What to work on: What follows is a block of records; reproduce all of it verbatim.

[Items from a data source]

══════

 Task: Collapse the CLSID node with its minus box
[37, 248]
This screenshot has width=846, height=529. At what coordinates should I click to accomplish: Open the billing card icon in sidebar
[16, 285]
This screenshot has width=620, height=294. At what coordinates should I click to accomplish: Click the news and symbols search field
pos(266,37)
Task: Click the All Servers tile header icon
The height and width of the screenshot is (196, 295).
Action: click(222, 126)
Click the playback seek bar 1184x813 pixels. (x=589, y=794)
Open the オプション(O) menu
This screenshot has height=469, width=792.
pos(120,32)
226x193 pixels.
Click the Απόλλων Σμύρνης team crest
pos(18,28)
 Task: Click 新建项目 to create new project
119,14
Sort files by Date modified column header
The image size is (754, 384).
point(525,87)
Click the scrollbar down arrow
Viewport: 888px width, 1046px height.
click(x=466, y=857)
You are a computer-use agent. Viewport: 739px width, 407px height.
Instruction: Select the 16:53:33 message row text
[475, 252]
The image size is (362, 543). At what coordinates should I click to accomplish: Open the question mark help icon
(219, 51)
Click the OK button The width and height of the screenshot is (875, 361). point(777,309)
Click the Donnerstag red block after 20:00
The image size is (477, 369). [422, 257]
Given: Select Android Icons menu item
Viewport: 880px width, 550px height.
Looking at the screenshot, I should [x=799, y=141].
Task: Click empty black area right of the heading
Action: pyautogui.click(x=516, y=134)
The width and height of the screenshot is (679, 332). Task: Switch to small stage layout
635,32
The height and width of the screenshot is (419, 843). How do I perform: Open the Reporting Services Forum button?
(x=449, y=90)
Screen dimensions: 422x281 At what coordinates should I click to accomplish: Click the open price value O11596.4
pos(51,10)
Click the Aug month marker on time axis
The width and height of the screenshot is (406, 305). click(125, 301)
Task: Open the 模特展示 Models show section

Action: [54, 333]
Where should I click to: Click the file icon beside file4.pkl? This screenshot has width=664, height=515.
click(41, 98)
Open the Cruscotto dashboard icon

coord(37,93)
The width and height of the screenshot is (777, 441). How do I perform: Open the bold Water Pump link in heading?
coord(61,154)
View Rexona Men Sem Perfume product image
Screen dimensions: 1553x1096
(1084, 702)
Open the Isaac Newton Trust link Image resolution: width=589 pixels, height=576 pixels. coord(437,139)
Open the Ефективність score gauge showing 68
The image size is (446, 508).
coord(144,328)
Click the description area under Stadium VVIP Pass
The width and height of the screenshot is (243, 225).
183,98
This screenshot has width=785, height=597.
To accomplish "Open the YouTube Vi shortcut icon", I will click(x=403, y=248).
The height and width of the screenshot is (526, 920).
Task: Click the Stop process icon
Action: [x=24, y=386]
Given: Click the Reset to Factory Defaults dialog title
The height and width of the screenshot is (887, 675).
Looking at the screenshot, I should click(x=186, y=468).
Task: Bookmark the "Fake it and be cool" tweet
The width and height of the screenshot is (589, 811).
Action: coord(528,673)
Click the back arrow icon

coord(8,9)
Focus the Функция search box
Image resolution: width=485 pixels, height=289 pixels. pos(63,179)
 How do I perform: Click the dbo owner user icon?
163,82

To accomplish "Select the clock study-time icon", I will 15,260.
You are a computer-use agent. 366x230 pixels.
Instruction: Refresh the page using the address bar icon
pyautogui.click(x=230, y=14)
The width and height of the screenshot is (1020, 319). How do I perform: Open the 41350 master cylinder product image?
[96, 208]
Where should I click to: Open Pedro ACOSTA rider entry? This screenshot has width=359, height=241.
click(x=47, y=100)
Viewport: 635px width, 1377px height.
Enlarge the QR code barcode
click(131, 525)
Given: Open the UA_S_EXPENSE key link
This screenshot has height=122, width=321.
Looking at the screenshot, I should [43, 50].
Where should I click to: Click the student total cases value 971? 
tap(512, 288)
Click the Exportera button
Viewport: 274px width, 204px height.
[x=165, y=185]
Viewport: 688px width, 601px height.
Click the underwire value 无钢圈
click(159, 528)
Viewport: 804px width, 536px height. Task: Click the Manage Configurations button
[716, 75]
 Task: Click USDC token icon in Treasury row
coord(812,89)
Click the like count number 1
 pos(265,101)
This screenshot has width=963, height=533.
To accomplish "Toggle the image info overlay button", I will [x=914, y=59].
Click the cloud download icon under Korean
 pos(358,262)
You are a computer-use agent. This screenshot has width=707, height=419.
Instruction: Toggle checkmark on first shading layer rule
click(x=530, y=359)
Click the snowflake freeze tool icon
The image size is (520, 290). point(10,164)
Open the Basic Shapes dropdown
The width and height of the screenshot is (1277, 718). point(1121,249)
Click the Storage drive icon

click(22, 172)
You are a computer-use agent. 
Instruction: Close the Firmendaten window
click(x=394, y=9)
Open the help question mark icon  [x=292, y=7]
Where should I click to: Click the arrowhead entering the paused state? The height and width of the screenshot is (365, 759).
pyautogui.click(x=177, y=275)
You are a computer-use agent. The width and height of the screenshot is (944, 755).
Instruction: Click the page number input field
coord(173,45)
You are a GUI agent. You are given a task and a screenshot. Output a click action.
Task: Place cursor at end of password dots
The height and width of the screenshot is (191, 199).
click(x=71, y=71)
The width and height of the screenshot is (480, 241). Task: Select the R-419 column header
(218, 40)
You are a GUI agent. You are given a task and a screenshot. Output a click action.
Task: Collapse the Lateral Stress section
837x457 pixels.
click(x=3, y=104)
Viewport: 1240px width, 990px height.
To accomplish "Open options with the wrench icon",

══════

Solution to this task:
 Task: Collapse the CLSID node with its minus box
[37, 248]
This screenshot has width=846, height=529. At what coordinates should I click to accomplish: Open the billing card icon in sidebar
[16, 285]
This screenshot has width=620, height=294. At what coordinates should I click to accomplish: Click the news and symbols search field
pos(266,37)
Task: Click the All Servers tile header icon
The height and width of the screenshot is (196, 295).
Action: click(222, 126)
Click the playback seek bar 1184x813 pixels. (x=589, y=794)
Open the オプション(O) menu
This screenshot has height=469, width=792.
pos(120,32)
226x193 pixels.
Click the Απόλλων Σμύρνης team crest
pos(18,28)
 Task: Click 新建项目 to create new project
119,14
Sort files by Date modified column header
The image size is (754, 384).
point(525,87)
Click the scrollbar down arrow
Viewport: 888px width, 1046px height.
click(x=466, y=857)
You are a computer-use agent. Viewport: 739px width, 407px height.
Instruction: Select the 16:53:33 message row text
[475, 252]
The image size is (362, 543). At what coordinates should I click to accomplish: Open the question mark help icon
(219, 51)
Click the OK button The width and height of the screenshot is (875, 361). point(777,309)
Click the Donnerstag red block after 20:00
The image size is (477, 369). [422, 257]
Given: Select Android Icons menu item
Viewport: 880px width, 550px height.
Looking at the screenshot, I should [x=799, y=141].
Task: Click empty black area right of the heading
Action: pyautogui.click(x=516, y=134)
The width and height of the screenshot is (679, 332). Task: Switch to small stage layout
635,32
The height and width of the screenshot is (419, 843). How do I perform: Open the Reporting Services Forum button?
(x=449, y=90)
Screen dimensions: 422x281 At what coordinates should I click to accomplish: Click the open price value O11596.4
pos(51,10)
Click the Aug month marker on time axis
The width and height of the screenshot is (406, 305). click(125, 301)
Task: Open the 模特展示 Models show section

Action: [54, 333]
Where should I click to: Click the file icon beside file4.pkl? This screenshot has width=664, height=515.
click(41, 98)
Open the Cruscotto dashboard icon

coord(37,93)
The width and height of the screenshot is (777, 441). How do I perform: Open the bold Water Pump link in heading?
coord(61,154)
View Rexona Men Sem Perfume product image
Screen dimensions: 1553x1096
(1084, 702)
Open the Isaac Newton Trust link Image resolution: width=589 pixels, height=576 pixels. coord(437,139)
Open the Ефективність score gauge showing 68
The image size is (446, 508).
coord(144,328)
Click the description area under Stadium VVIP Pass
The width and height of the screenshot is (243, 225).
183,98
This screenshot has width=785, height=597.
To accomplish "Open the YouTube Vi shortcut icon", I will click(x=403, y=248).
The height and width of the screenshot is (526, 920).
Task: Click the Stop process icon
Action: [x=24, y=386]
Given: Click the Reset to Factory Defaults dialog title
The height and width of the screenshot is (887, 675).
Looking at the screenshot, I should click(x=186, y=468).
Task: Bookmark the "Fake it and be cool" tweet
The width and height of the screenshot is (589, 811).
Action: coord(528,673)
Click the back arrow icon

coord(8,9)
Focus the Функция search box
Image resolution: width=485 pixels, height=289 pixels. pos(63,179)
 How do I perform: Click the dbo owner user icon?
163,82

To accomplish "Select the clock study-time icon", I will 15,260.
You are a computer-use agent. 366x230 pixels.
Instruction: Refresh the page using the address bar icon
pyautogui.click(x=230, y=14)
The width and height of the screenshot is (1020, 319). How do I perform: Open the 41350 master cylinder product image?
[96, 208]
Where should I click to: Open Pedro ACOSTA rider entry? This screenshot has width=359, height=241.
click(x=47, y=100)
Viewport: 635px width, 1377px height.
Enlarge the QR code barcode
click(131, 525)
Given: Open the UA_S_EXPENSE key link
This screenshot has height=122, width=321.
Looking at the screenshot, I should [43, 50].
Where should I click to: Click the student total cases value 971? 
tap(512, 288)
Click the Exportera button
Viewport: 274px width, 204px height.
[x=165, y=185]
Viewport: 688px width, 601px height.
Click the underwire value 无钢圈
click(159, 528)
Viewport: 804px width, 536px height. Task: Click the Manage Configurations button
[716, 75]
 Task: Click USDC token icon in Treasury row
coord(812,89)
Click the like count number 1
 pos(265,101)
This screenshot has width=963, height=533.
To accomplish "Toggle the image info overlay button", I will [x=914, y=59].
Click the cloud download icon under Korean
 pos(358,262)
You are a computer-use agent. This screenshot has width=707, height=419.
Instruction: Toggle checkmark on first shading layer rule
click(x=530, y=359)
Click the snowflake freeze tool icon
The image size is (520, 290). point(10,164)
Open the Basic Shapes dropdown
The width and height of the screenshot is (1277, 718). point(1121,249)
Click the Storage drive icon

click(22, 172)
You are a computer-use agent. 
Instruction: Close the Firmendaten window
click(x=394, y=9)
Open the help question mark icon  [x=292, y=7]
Where should I click to: Click the arrowhead entering the paused state? The height and width of the screenshot is (365, 759).
pyautogui.click(x=177, y=275)
You are a computer-use agent. The width and height of the screenshot is (944, 755).
Instruction: Click the page number input field
coord(173,45)
You are a GUI agent. You are given a task and a screenshot. Output a click action.
Task: Place cursor at end of password dots
The height and width of the screenshot is (191, 199).
click(x=71, y=71)
The width and height of the screenshot is (480, 241). Task: Select the R-419 column header
(218, 40)
You are a GUI agent. You are given a task and a screenshot. Output a click action.
Task: Collapse the Lateral Stress section
837x457 pixels.
click(x=3, y=104)
Viewport: 1240px width, 990px height.
To accomplish "Open options with the wrench icon",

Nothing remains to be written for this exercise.